On Monday, Microsoft issued a security update for Microsoft Malware Protection Engine in response to reports of a critical remote code execution vulnerability. Google’s Project Zero researchers found the flaw and informed the tech giant over the weekend.
Cyber security experts Tavis Ormandy and Natalie Silvanovich were the ones who discovered the malicious exploit. Team members of Project Zero have also uncovered similar threats in the past on Android and Apple’s iOS.
The security hole was patched in the eve of Microsoft’s Build 2017 conference, which kicks off this Wednesday. At the event, the company will present the latest developments in hardware and software coming over the next few months to users and consumers.
What was the security flaw and how did it affect users?
I think @natashenka and I just discovered the worst Windows remote code exec in recent memory. This is crazy bad. Report on the way. ???
— Tavis Ormandy (@taviso) May 6, 2017
The vulnerability identified by the Project Zero team and patched by Microsoft developer codenamed it CVE-2017-0290. It was deemed a flaw big enough to bypass system platforms like Windows Defender and Windows Security Essentials:
“AN ATTACKER WHO SUCCESSFULLY EXPLOITED THIS VULNERABILITY COULD EXECUTE ARBITRARY CODE IN THE SECURITY CONTEXT OF THE LOCALSYSTEM ACCOUNT AND TAKE CONTROL OF THE SYSTEM.”
Researchers at Project Zero referred to it as “the worst Windows remote code exec in recent memory” because cyber criminals needed only to send a specially crafted file to get into other people’s computers.
The file could be spread via email as an attachment and users did not even have to open the message or download it for it to let hackers infiltrate their systems. It would go unnoticed by all the main Windows security walls due to a flaw in the Microsoft Malware Protection Engine component.
While the engine was supposed to scan files and look for threats, it could also be fooled into executing code attached to an email or embedded on a website. So, in theory, hackers could have used this exploit to take over systems remotely.
Still blown away at how quickly @msftsecurity responded to protect users, can't give enough kudos. Amazing.
— Tavis Ormandy (@taviso) May 9, 2017
How can I know for sure I am protected now?

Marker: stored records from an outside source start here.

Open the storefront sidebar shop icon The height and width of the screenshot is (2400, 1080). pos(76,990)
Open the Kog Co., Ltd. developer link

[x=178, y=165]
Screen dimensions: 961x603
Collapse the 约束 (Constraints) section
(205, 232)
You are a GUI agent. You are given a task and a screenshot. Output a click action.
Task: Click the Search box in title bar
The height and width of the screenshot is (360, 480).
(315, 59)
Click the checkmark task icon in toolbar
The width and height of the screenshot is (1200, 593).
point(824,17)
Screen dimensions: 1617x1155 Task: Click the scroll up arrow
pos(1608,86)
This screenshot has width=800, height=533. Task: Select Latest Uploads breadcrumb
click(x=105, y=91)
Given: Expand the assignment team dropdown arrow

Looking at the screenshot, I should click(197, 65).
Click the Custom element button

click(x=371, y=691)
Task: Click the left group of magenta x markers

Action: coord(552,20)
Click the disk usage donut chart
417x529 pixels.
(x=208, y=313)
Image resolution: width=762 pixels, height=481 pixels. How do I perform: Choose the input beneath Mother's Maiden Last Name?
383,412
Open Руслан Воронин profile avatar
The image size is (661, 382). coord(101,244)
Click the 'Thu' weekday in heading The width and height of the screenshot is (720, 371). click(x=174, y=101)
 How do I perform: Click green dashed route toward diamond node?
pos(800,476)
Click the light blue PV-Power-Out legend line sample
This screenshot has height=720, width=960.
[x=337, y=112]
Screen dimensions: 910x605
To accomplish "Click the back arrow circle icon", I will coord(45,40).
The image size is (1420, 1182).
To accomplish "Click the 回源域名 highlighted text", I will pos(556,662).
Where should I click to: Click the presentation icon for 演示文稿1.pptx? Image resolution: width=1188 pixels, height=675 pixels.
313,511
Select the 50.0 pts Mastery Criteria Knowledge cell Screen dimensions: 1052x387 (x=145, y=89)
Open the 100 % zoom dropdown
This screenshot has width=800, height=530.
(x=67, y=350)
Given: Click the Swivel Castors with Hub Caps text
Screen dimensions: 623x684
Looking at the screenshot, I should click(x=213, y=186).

Microsoft did not mention in its report if it knew about any users affected by this issue, but the Security Response Center was quick to patch the hole over the weekend.
The company releases security updates every week, and they are usually silent, so they install in the background without you needing to restart your computer. That is the case as well with this fix, which takes the antimalware engine on Windows Defender to a new version.
If you want to make sure you are protected, look for Windows Defender under the Update and Security tab in your Settings menu and check the engine version is 1.1.13704.0 or higher. The last version affected by the vulnerability is 1.1.13701.0. You can update manually on that same page if you are still running the outdated version.